Count the lines in the records below that contain the string "field". Reply with that number alone.

§ **Records for this task**

-- start --

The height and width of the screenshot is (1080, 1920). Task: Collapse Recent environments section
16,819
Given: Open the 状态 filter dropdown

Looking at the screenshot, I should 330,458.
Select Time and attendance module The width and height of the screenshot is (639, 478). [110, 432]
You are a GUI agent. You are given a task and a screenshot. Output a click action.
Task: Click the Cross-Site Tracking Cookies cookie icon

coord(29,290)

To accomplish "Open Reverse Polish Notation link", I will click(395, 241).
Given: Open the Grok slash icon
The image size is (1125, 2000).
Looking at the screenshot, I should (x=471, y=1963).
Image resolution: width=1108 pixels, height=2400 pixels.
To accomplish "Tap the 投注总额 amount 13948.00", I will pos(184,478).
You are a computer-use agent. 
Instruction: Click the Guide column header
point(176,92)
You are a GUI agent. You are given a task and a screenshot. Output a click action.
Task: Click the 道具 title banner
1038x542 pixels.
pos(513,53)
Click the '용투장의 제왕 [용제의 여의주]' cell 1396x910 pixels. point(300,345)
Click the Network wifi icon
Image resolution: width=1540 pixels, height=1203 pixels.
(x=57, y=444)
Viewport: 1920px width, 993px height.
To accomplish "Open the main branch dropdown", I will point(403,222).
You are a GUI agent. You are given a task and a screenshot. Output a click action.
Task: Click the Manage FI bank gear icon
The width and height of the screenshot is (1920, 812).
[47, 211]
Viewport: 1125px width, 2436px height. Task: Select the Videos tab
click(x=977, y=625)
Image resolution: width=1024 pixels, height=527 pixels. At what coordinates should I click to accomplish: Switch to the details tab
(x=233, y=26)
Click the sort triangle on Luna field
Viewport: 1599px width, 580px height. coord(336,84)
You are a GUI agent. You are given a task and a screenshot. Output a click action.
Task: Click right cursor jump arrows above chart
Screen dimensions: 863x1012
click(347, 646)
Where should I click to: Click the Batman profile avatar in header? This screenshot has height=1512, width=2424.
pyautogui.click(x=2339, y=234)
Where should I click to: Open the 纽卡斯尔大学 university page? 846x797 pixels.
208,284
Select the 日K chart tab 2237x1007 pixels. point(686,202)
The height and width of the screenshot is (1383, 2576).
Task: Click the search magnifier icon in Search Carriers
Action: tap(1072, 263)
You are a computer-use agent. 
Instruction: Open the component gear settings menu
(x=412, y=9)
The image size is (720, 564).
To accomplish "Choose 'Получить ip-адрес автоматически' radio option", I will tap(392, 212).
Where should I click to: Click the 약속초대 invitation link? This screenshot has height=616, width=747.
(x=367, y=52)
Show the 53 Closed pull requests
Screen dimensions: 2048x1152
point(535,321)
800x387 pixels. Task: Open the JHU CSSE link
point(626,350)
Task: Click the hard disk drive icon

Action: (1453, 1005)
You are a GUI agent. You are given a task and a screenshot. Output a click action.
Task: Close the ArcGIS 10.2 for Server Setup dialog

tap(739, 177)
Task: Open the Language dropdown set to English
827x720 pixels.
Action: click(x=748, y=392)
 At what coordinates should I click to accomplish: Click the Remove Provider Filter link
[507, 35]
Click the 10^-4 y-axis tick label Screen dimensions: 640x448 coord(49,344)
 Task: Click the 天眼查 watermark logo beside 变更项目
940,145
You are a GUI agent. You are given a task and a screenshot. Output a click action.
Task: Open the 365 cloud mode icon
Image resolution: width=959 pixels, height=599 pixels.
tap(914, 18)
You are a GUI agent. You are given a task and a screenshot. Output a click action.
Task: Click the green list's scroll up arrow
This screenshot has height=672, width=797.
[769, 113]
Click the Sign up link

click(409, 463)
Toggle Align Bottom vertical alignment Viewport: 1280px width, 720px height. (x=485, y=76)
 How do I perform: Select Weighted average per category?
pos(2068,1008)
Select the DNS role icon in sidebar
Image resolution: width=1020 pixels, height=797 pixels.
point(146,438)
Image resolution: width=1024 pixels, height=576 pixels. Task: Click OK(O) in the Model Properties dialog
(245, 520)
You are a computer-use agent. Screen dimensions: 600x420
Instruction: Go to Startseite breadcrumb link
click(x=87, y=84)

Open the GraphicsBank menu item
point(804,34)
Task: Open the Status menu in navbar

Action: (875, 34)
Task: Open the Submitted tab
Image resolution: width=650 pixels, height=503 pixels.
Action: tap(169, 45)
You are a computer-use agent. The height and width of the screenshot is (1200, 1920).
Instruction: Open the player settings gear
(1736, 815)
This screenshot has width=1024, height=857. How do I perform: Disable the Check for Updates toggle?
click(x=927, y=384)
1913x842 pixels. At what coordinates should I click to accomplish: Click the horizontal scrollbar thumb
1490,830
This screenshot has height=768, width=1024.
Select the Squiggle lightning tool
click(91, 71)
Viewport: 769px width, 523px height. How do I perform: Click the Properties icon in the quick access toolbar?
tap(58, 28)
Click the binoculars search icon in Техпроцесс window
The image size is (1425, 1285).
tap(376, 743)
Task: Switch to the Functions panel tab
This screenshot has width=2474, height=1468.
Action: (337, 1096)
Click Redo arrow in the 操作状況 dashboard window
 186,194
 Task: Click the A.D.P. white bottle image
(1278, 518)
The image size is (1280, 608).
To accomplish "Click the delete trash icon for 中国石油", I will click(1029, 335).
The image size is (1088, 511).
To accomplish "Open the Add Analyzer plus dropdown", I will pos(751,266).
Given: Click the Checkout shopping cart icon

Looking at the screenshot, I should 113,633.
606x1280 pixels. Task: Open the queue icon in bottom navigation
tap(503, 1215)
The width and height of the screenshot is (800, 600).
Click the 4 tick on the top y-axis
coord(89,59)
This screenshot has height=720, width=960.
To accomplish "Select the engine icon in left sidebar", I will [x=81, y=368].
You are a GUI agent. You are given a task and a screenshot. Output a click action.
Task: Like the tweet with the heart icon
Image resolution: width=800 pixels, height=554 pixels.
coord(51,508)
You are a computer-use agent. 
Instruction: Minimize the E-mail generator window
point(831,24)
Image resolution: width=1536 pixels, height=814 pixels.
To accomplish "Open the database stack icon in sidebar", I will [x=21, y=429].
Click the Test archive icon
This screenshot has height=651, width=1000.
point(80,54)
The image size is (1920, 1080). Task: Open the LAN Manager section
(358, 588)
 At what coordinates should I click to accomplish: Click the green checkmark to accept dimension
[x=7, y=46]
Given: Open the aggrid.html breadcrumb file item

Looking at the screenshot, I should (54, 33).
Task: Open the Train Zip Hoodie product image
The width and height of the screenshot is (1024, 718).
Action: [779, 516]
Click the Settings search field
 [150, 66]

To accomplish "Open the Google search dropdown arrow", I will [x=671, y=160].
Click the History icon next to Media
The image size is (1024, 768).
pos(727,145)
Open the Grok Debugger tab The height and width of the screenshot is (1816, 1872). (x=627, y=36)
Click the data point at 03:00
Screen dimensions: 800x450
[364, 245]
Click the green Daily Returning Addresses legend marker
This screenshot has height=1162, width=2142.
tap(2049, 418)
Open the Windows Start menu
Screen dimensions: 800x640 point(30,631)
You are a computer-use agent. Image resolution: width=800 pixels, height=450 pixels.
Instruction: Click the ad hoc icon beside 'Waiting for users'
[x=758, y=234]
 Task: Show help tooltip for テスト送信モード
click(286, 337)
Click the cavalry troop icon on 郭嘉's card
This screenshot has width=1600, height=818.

-- end --

§ **Exercise output**
2